### [Directions for this task]
Every line of the records that holds the word "empty" should be copied.

___

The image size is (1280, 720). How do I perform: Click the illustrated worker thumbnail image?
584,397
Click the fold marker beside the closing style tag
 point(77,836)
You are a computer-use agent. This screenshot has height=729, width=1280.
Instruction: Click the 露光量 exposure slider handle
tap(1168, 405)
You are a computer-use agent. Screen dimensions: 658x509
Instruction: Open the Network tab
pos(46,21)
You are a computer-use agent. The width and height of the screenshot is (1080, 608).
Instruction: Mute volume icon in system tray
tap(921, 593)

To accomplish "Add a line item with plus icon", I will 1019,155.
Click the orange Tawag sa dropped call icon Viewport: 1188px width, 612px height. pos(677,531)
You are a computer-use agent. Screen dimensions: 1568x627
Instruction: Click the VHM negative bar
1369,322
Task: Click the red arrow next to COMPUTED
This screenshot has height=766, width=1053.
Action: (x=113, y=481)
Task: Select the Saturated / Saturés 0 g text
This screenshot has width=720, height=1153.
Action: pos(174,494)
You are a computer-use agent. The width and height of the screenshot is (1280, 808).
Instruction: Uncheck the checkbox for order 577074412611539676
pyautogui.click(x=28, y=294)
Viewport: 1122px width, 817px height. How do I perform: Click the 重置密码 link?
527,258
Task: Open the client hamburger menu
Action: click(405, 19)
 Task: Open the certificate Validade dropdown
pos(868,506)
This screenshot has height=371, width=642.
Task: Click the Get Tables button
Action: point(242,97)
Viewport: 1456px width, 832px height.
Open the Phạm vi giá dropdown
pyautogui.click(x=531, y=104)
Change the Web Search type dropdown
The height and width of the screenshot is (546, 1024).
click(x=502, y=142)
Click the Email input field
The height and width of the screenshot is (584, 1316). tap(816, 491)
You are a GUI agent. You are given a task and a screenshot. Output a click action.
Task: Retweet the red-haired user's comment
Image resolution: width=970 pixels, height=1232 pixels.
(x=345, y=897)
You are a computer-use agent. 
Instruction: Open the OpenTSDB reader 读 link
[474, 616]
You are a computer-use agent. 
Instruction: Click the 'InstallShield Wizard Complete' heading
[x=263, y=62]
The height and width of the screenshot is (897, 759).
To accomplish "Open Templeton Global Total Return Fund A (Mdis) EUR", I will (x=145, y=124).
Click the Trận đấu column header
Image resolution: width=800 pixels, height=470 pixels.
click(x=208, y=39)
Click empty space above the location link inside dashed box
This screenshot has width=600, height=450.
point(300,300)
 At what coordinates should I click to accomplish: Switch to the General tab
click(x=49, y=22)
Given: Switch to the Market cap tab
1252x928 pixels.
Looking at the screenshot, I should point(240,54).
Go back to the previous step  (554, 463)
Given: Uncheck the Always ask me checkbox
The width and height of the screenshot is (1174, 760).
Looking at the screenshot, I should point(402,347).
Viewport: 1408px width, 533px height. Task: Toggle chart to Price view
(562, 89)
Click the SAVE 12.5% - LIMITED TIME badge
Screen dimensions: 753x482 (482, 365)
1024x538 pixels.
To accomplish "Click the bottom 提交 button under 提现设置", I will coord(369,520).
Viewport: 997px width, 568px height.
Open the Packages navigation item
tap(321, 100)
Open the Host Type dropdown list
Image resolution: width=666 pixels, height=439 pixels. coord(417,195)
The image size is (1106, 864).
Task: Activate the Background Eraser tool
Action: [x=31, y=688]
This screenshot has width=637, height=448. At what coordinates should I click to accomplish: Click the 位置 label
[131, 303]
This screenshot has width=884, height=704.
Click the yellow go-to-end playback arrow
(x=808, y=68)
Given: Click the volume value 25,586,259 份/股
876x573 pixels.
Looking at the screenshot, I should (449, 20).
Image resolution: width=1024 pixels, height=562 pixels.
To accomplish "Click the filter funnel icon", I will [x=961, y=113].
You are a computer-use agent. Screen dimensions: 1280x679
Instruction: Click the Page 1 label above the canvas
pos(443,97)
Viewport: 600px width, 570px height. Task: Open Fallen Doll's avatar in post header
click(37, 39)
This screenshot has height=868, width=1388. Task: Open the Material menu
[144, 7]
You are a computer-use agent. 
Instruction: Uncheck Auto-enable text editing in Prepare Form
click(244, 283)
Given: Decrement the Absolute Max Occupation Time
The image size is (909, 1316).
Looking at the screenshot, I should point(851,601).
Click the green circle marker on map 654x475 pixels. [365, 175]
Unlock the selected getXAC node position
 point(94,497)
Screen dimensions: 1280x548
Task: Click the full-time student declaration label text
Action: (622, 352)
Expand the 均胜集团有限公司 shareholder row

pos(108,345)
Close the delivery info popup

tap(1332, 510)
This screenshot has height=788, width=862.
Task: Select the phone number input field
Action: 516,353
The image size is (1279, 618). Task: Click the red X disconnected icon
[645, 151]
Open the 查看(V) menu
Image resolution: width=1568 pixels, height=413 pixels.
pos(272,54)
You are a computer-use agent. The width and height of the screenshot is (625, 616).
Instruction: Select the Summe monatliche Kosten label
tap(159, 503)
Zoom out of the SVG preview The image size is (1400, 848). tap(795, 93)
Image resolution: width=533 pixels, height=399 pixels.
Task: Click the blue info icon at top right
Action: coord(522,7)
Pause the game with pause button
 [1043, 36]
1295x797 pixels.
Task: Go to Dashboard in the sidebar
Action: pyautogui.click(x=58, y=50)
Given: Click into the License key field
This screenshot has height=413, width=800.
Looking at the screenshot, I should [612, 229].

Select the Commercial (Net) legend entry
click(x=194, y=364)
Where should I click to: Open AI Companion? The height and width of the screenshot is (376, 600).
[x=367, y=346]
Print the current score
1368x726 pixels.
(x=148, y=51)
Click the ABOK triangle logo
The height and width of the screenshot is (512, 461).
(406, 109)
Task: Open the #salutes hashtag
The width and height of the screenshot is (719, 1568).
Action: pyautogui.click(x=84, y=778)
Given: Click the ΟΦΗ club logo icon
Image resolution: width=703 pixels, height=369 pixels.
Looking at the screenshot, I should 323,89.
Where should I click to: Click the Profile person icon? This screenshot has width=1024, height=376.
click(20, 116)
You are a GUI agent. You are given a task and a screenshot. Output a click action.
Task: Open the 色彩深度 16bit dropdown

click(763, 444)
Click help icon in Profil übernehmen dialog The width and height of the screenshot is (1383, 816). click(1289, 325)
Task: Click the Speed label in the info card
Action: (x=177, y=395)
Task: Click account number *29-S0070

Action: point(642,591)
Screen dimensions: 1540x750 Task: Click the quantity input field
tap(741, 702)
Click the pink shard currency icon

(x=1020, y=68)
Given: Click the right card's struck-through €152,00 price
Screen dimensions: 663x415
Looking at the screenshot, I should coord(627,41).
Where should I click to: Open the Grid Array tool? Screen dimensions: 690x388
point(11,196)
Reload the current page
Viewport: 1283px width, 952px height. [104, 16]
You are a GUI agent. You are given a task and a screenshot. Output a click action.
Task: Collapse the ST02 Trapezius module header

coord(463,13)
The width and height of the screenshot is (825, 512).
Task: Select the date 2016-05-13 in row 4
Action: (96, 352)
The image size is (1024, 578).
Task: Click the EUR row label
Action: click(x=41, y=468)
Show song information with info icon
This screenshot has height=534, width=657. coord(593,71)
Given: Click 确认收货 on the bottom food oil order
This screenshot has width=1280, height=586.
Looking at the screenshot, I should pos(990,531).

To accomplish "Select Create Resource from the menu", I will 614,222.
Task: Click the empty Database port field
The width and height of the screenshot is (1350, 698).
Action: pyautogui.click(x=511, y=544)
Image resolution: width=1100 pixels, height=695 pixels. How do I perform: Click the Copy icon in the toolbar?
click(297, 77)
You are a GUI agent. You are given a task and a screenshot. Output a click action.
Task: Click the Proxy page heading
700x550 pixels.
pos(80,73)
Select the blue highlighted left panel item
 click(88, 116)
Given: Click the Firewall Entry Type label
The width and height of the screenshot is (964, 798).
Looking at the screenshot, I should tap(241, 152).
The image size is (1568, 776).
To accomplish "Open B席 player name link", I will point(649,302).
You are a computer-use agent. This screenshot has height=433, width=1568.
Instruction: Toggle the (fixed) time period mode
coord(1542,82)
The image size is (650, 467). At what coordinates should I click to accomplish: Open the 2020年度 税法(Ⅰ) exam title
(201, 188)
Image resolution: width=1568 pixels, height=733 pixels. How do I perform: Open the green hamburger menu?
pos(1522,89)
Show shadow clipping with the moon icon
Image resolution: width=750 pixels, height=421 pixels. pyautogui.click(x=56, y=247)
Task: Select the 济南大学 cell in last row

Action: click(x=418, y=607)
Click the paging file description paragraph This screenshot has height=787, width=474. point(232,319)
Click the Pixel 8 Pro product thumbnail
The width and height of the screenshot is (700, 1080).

___

### [Answer to the exercise]
Click empty space above the location link inside dashed box
Task: Click the empty Database port field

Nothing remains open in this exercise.